During the second round of The American Express, Russell Knox hit a fantastic bunker shot from the diabolically deep (19-feet!) pit on the Stadium course’s par-5 16th hole.
Everything was all well and good, until a close listen to the clip reveals Knox’s playing partner, Kevin Na, yell “Hit my ball!” as Knox’s ball rolls past.
Though Knox’s ball did not hit Na’s, the situation reignited discussion of an issue that had gone relatively quiet in recent months after exploding in June of 2018, when Jimmy Walker revealed on Twitter that “If you like the guy you might leave [the ball unmarked] to help on a shot.”

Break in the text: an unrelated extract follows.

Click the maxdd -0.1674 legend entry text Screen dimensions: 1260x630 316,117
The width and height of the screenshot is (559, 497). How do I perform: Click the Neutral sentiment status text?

It was a situation reminiscent of the LPGA’s Ariya Jutanugarn and Amy Olson fist-bumping after Jutanugarn opted not to mark her ball on the green and Olson’s chip collided with Jutanugarn’s ball. Under the Rules of Golf, Jutanugarn is allowed to replace her ball in its original position and Olson’s ball is played as it lies — closer to the hole than it would have been, thanks to the collision. Neither player was penalized by the LPGA then, and the potential for penalty wasn’t even broached with Knox and Na, though Twitter observers were not happy.
Regardless of player intent in potential backstopping situations, it appears that the only way to appease the masses is to simply mark your ball. Every. Single. Time.